▶ _TASK TO COMPLETE_
Rewrite the rows below, replacing every occurrence of "Viewport" with "Display" and leaving all other text unchanged.

★ ★ ★ ★ ★

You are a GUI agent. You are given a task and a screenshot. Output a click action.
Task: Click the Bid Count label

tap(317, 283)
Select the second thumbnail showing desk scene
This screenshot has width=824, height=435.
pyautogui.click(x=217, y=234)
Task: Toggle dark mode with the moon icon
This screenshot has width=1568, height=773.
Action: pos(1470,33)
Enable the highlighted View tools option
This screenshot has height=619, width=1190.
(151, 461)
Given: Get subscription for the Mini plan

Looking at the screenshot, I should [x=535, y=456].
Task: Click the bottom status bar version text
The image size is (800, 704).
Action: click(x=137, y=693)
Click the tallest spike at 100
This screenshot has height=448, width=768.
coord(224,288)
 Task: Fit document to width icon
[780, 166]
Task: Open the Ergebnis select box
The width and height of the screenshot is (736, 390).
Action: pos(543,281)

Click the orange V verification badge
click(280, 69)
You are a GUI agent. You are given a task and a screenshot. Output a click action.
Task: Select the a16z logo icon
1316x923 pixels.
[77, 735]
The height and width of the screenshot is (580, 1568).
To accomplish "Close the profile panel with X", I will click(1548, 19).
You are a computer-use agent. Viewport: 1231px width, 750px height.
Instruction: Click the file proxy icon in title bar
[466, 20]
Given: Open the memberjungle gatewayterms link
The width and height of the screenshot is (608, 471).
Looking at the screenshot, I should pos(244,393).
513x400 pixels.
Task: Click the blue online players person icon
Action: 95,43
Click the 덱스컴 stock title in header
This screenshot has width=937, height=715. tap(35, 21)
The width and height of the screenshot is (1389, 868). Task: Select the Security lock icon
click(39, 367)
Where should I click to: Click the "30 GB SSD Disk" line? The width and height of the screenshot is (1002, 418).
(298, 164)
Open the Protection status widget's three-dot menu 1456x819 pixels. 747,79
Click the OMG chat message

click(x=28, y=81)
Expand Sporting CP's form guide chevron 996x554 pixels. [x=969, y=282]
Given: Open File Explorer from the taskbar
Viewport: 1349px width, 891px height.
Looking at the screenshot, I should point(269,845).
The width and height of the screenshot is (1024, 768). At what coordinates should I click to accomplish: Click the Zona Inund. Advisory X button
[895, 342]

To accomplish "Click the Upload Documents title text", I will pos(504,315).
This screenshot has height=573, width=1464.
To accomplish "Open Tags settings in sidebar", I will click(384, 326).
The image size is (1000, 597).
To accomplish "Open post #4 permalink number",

★ ★ ★ ★ ★

▶ _RESULT_
You are a GUI agent. You are given a task and a screenshot. Output a click action.
Task: Click the Bid Count label

tap(317, 283)
Select the second thumbnail showing desk scene
This screenshot has width=824, height=435.
pyautogui.click(x=217, y=234)
Task: Toggle dark mode with the moon icon
This screenshot has width=1568, height=773.
Action: pos(1470,33)
Enable the highlighted View tools option
This screenshot has height=619, width=1190.
(151, 461)
Given: Get subscription for the Mini plan

Looking at the screenshot, I should [x=535, y=456].
Task: Click the bottom status bar version text
The image size is (800, 704).
Action: click(x=137, y=693)
Click the tallest spike at 100
This screenshot has height=448, width=768.
coord(224,288)
 Task: Fit document to width icon
[780, 166]
Task: Open the Ergebnis select box
The width and height of the screenshot is (736, 390).
Action: pos(543,281)

Click the orange V verification badge
click(280, 69)
You are a GUI agent. You are given a task and a screenshot. Output a click action.
Task: Select the a16z logo icon
1316x923 pixels.
[77, 735]
The height and width of the screenshot is (580, 1568).
To accomplish "Close the profile panel with X", I will click(1548, 19).
You are a computer-use agent. Display: 1231px width, 750px height.
Instruction: Click the file proxy icon in title bar
[466, 20]
Given: Open the memberjungle gatewayterms link
The width and height of the screenshot is (608, 471).
Looking at the screenshot, I should pos(244,393).
513x400 pixels.
Task: Click the blue online players person icon
Action: 95,43
Click the 덱스컴 stock title in header
This screenshot has width=937, height=715. tap(35, 21)
The width and height of the screenshot is (1389, 868). Task: Select the Security lock icon
click(39, 367)
Where should I click to: Click the "30 GB SSD Disk" line? The width and height of the screenshot is (1002, 418).
(298, 164)
Open the Protection status widget's three-dot menu 1456x819 pixels. 747,79
Click the OMG chat message

click(x=28, y=81)
Expand Sporting CP's form guide chevron 996x554 pixels. [x=969, y=282]
Given: Open File Explorer from the taskbar
Display: 1349px width, 891px height.
Looking at the screenshot, I should point(269,845).
The width and height of the screenshot is (1024, 768). At what coordinates should I click to accomplish: Click the Zona Inund. Advisory X button
[895, 342]

To accomplish "Click the Upload Documents title text", I will pos(504,315).
This screenshot has height=573, width=1464.
To accomplish "Open Tags settings in sidebar", I will click(384, 326).
The image size is (1000, 597).
To accomplish "Open post #4 permalink number",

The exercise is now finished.